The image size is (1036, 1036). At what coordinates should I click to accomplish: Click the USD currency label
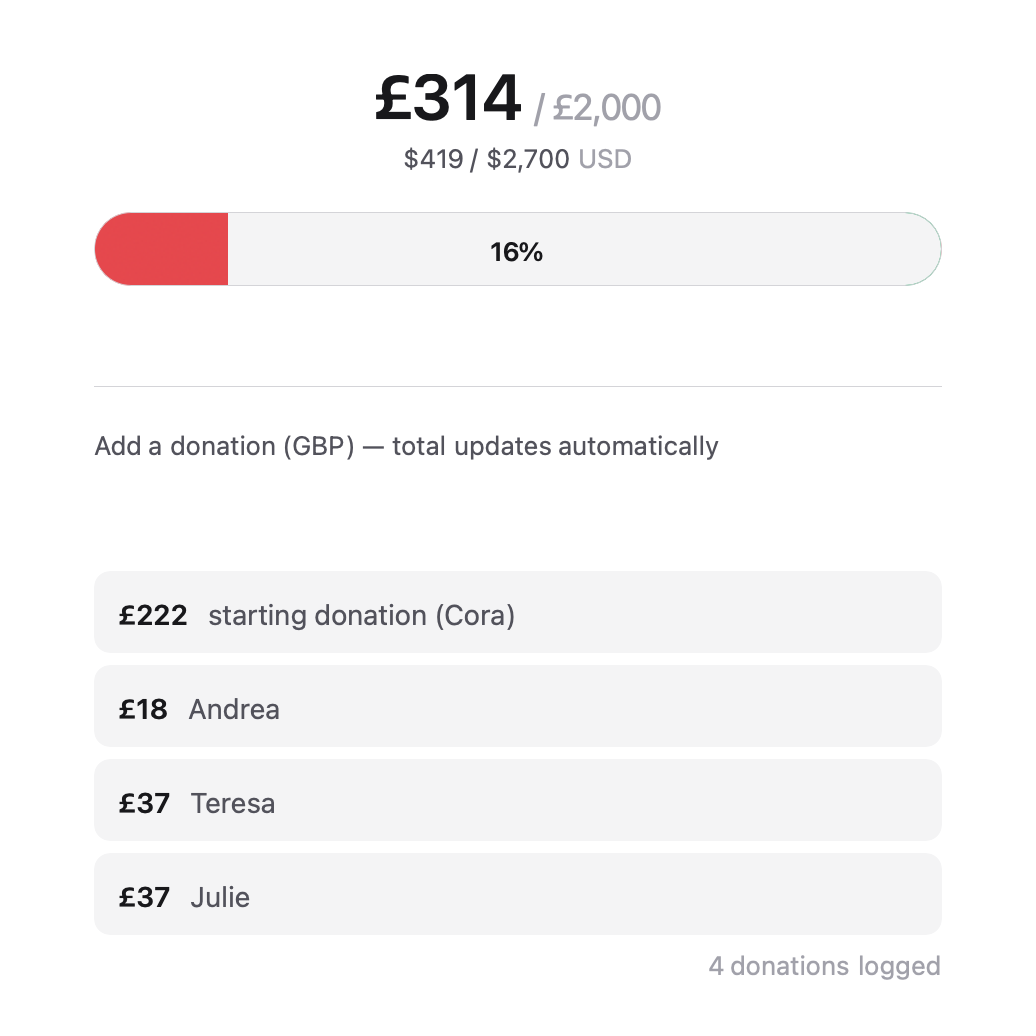[x=605, y=159]
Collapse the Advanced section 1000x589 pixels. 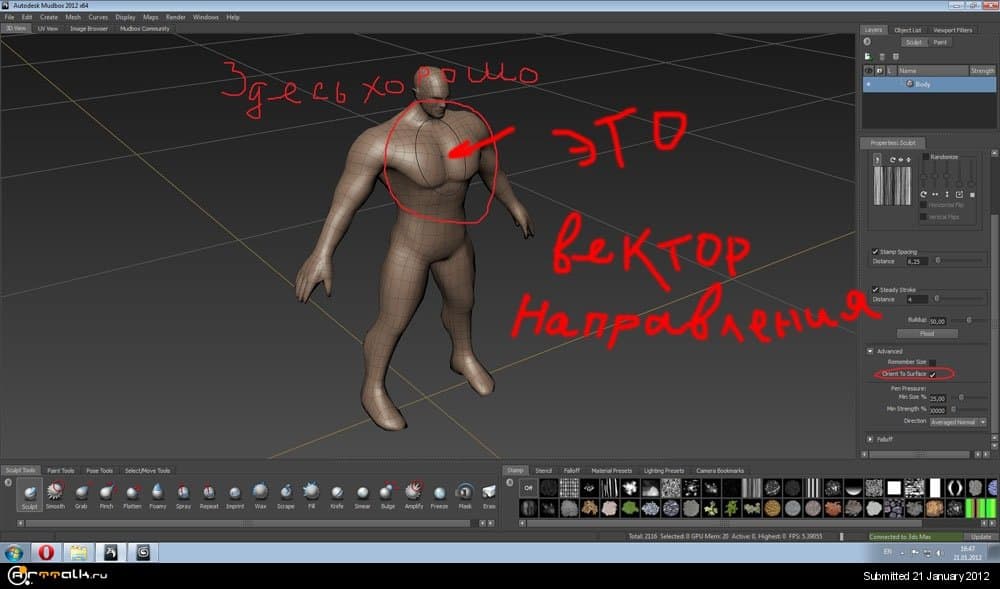868,350
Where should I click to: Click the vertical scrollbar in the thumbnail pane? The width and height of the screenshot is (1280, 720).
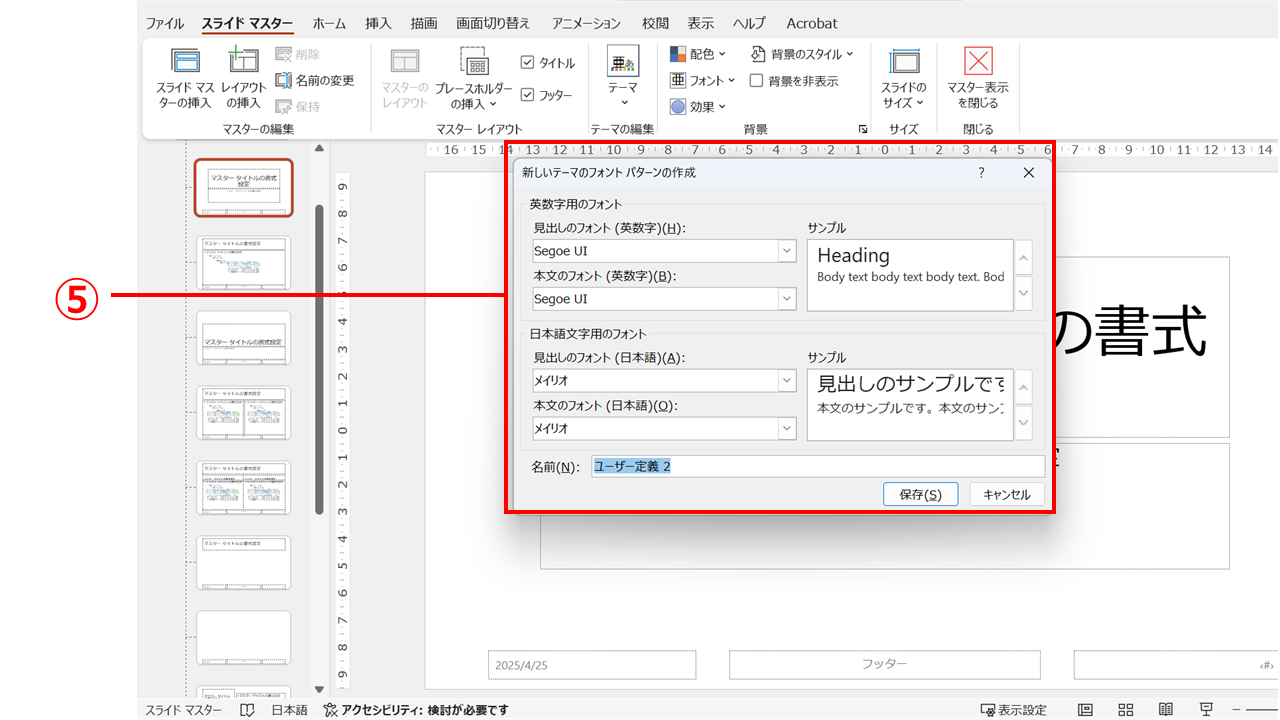click(x=319, y=360)
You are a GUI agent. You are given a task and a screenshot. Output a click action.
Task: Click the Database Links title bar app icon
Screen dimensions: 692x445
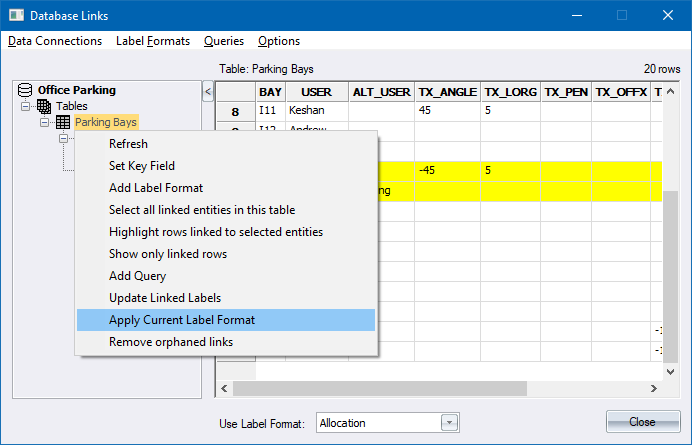(15, 15)
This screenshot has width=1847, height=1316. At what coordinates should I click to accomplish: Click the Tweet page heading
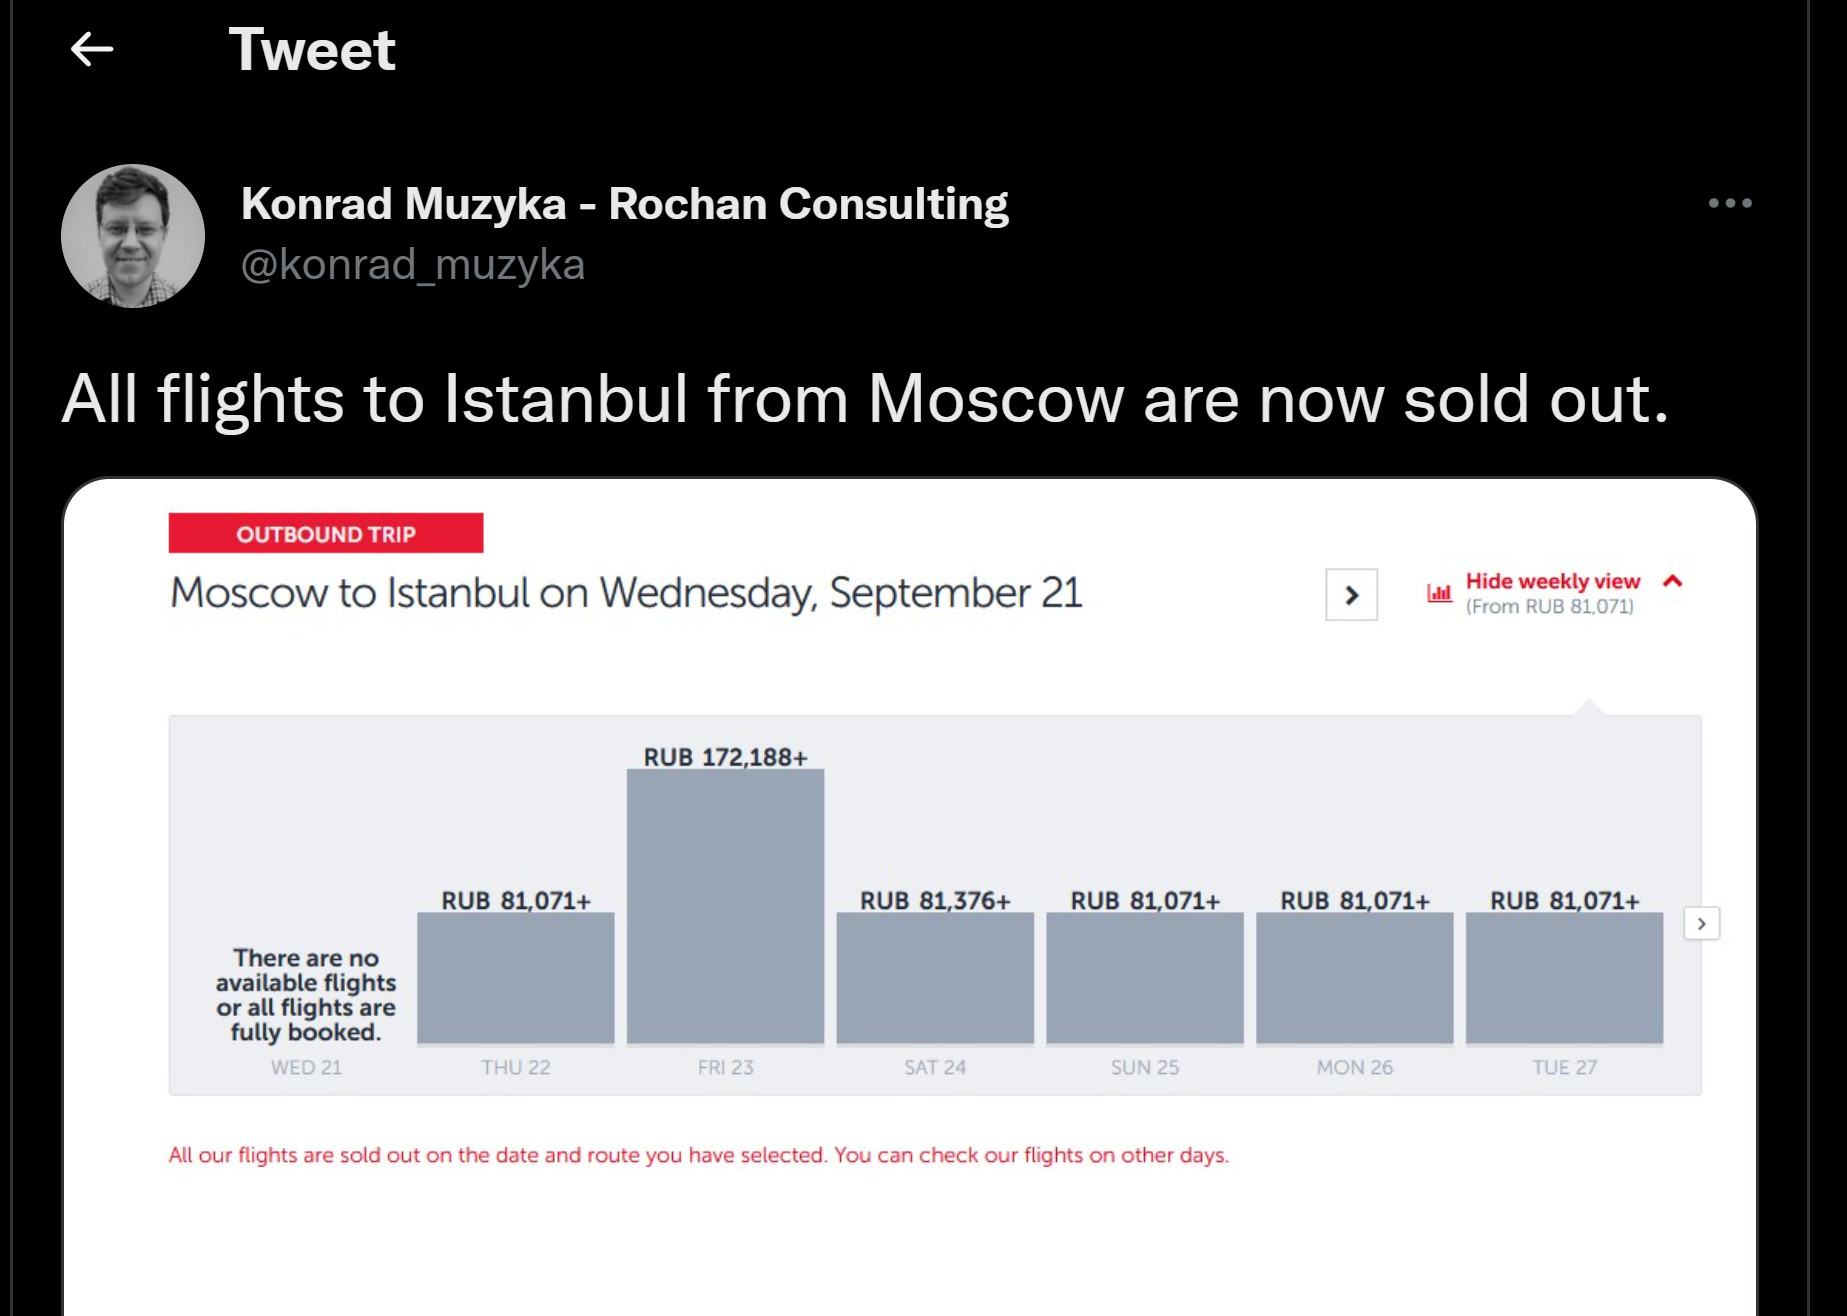[312, 49]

**Goal of the exercise**
Your copy should hold only the lines running from the one that contains "This screenshot has" through the final line of the data; transcribe them exactly, both ends included, and leave pictures out.

**Task response**
This screenshot has width=1847, height=1316. At what coordinates should I click to accomplish: Click the Tweet page heading
[312, 49]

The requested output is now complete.